En application de l'article 696 du code de procédure civile, M. [P] [O] et M. [H] [O], succombant, doivent être condamnés au paiement des dépens de la présente instance avec dépens avec distraction pour ceux des frais dont avance aurait été faite sans avoir reçu provision au profit de l'avocat aux offres de droit et déboutés de leur demande en application des dispositions de l'article 700 du code de procédure civile.

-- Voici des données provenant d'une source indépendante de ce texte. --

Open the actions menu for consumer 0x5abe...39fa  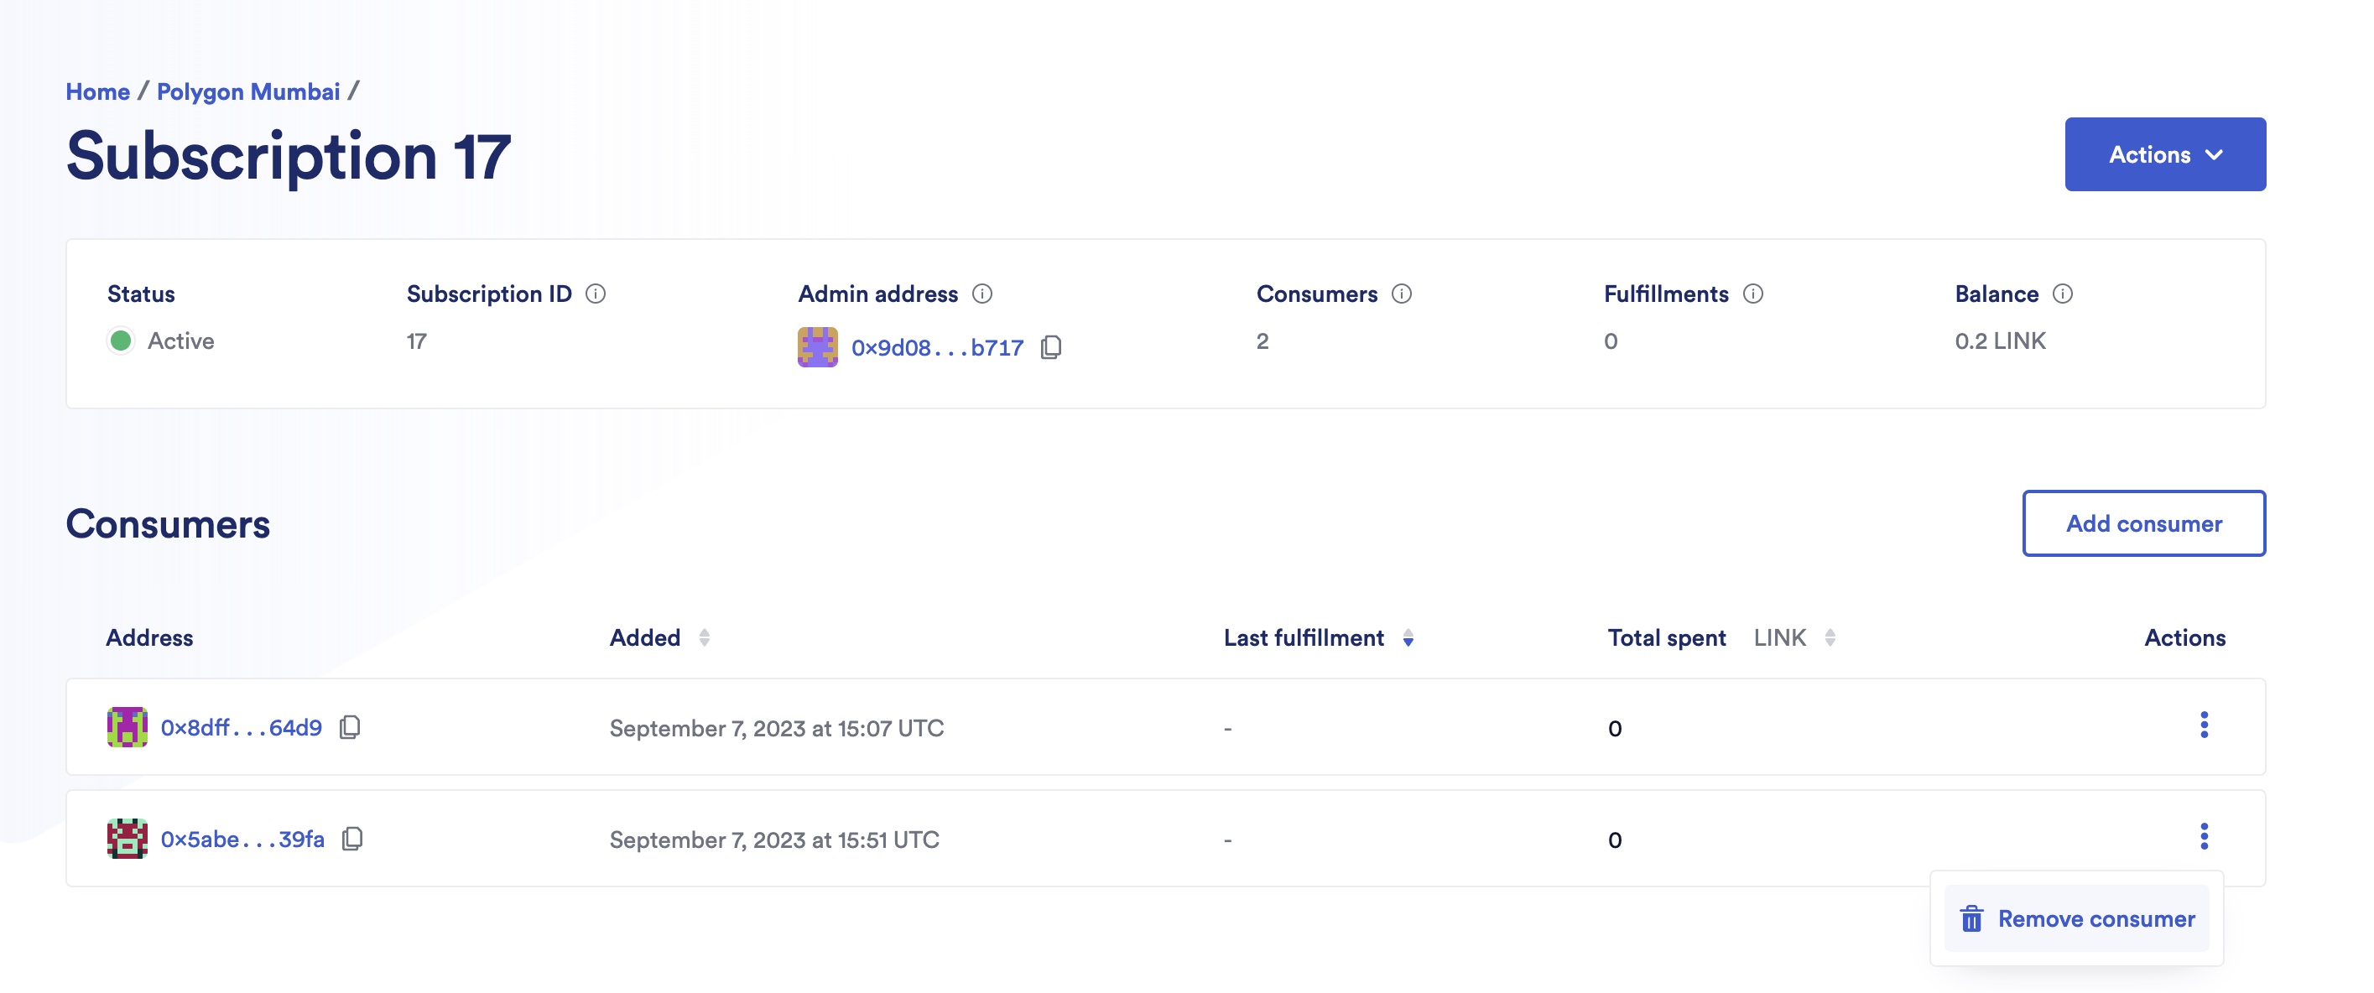click(2205, 838)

En revanche, les circonstances de la cause commandent l'application des dispositions de l'article 700 du code de procédure civile, au profit de la défenderesse à l'opposition, contrainte d'exposer des frais irrépétibles devant la cour ; M. [P] [O] et M. [H] [O] sont condamnés à lui payer la somme de 3 000 euros à ce titre.
PAR CES MOTIFS
La cour
- reçoit l'opposition ;
- met à néant l'arrêt rendu entre les parties par la cour d'appel le 10 février 2022 ;
Statuant à nouveau,
- infirme en toutes ses dispositions critiquées le jugement rendu le 11 avril 2019 par le tribunal de grande instance de Pointe-à-Pitre ;
- fixe la créance de la SAS Eos France anciennement dénommée Eos Crédirec au passif de la société GFR Distribution à la somme de 36 149,78 euros ;
- condamne M. [P] [O] et M. [H] [O] à payer à la société Eos France anciennement dénommée Eos Crédirec la somme en capital de 33 834,89 euros chacun, outre les intérêts au taux légal à compter du 23 novembre 2018 ;
- ordonne la capitalisation annuelle des intérêts de cette somme à compter de la signification du présent arrêt ;
- déboute M. [P] [O] et M. [H] [O] de l'ensemble de leurs demandes plus amples ou contraires ;
- condamne in solidum M. [P] [O] et M. [H] [O] aux entiers dépens dont distraction au profit de M. Daniel Werter, avocat, en application des dispositions de l'article 699 du code de procédure civile ;
- condamne in solidum M. [P] [O] et M. [H] [O] à payer à la société Eos France anciennement dénommée Eos Crédirec la somme totale de 3 000 euros au titre de l'article 700 du code de procédure civile.
La décision a été signée par Mme Judith DELTOUR, présidente de chambre et par Mme Yolande MODESTE, greffière.